## PROVIDED ENTRIES
---------------

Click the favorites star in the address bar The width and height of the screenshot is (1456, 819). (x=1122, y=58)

---------------

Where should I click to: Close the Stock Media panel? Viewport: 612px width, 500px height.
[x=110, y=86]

---------------

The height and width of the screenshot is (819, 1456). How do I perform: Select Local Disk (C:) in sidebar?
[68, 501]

---------------

## THE REQUEST
Output the items from the line containing "Where should I" through the line containing "[x=110, y=86]" as a JSON list of strings, with one string per line and blank lines omitted.

## COMPLETE OUTPUT
[
  "Where should I click to: Close the Stock Media panel? Viewport: 612px width, 500px height.",
  "[x=110, y=86]"
]